Let’s say your company has developed an NLP conversational chatbot that is used internally in order to answer employees’ questions about various Human Resources matters. A team member would like to know how many days of annual leave he has left and he asks the chatbot.
The first level of answer consists in telling the employee where he can find that information, typically on his payslip or on HR software. This is the most simple and basic level of conversation that can be reached pretty easily when deploying a conversational chatbot.
The second level of answer is slightly more evolved as the bot can redirect the employee to a specific internal system, like HR software in this case, where he’ll be able to find how many days of annual leave he still has owing.
Finally the third level of answer, which is much more advanced, allows the chatbot to automatically and seamlessly log the employee onto the HR software in order for him to directly access the information he needs. The bot can even prompt the employee to request some annual leave via a calendar or a form, without having to leave the chat platform. This stage obviously implies that the conversational chatbot can integrate with third parties platforms or softwares in order to be able to retrieve the information into another system. That’s one of the technological prerequisites for the bot to offer this type of interaction and service.
How to design a good conversational chatbot
Having a conversational chatbot using NLP technology is a very good start that will give your company a definite competitive advantage, but you also have to ensure that the interactions with your bot are qualitative and enticing for your users. So how do you design a bot that people will love talking to? Here are some tips and best practices to guide you in this delicate task.
A script for transactional queries
As the name suggests, a chatbot script is a scenario used in order to pre-plan conversational messages as a response to a user’s query. Keep in mind that not all queries will need a script: simple FAQ type of questions will be answered with a one-off response, but transactional queries will require a script.
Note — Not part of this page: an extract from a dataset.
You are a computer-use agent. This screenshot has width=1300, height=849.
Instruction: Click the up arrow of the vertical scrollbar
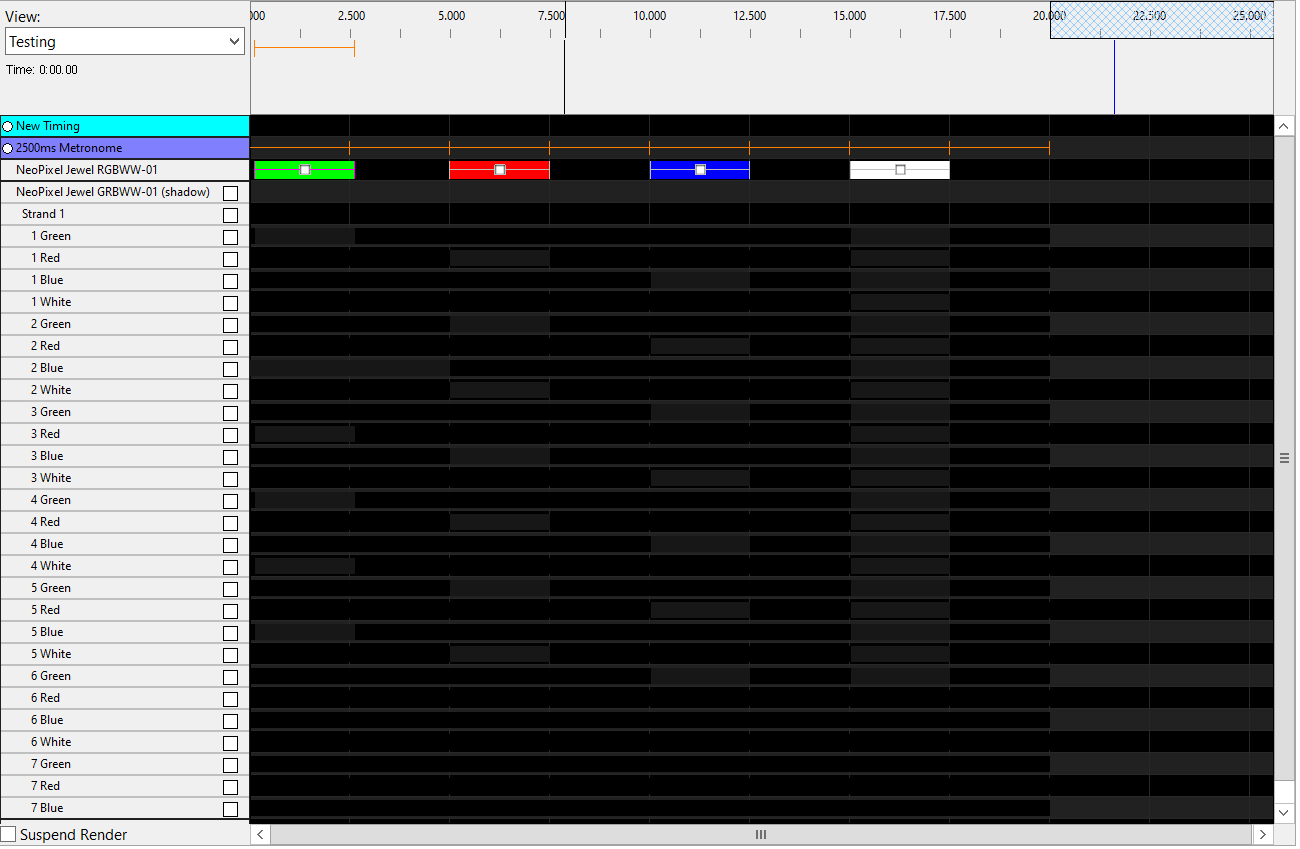pyautogui.click(x=1284, y=125)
Indeed the bot has to follow a specific conversational flow in order to gather the details needed to provide a specific information such as a quote for example.
The script will obviously vary depending on the chatbot’s goals and the buyer journey, but keep in mind the following best practices when writing a script:
- Stay focused on the chatbot’s goals
- Keep messages short and simple
- Be as clear as possible in what you convey
No matter the goal of your conversational chatbot, you have to ensure that people understand it. This means that every response given by the bot must be clear and free of any ambiguity that could lead to misinterpretation.
While it can seem quite obvious, too many companies or Botmasters forget about this one and simple rule. It results in a conversational interface that is more confusing than helpful, which completely defeats its purpose.
But in addition to writing a clear and unambiguous script, you must also keep your bot’s answers as short and concise as possible. And the reason for this is quite simple: the more there is to read, the higher the chances of people getting confused, tired and distracted. No matter how meticulous your writing is. A good way to achieve this is to break the dialogue up, ie dividing your messages into smaller chunks.
Personality is the flavor of your bot. Indeed, you have to define what kind of personality you want your conversational chatbot to have in order to determine its tone of voice, what kind of language it will use, its communication style, etc.
But crafting a likeable character is a tricky balancing act. Give it too little personality and the interaction feels dull. Overdo it and it quickly becomes annoying…
You get it, crafting a quality conversational chatbot is not an easy task, but we hope that these tips and best practices will be of help when it comes to deploying your very own bot.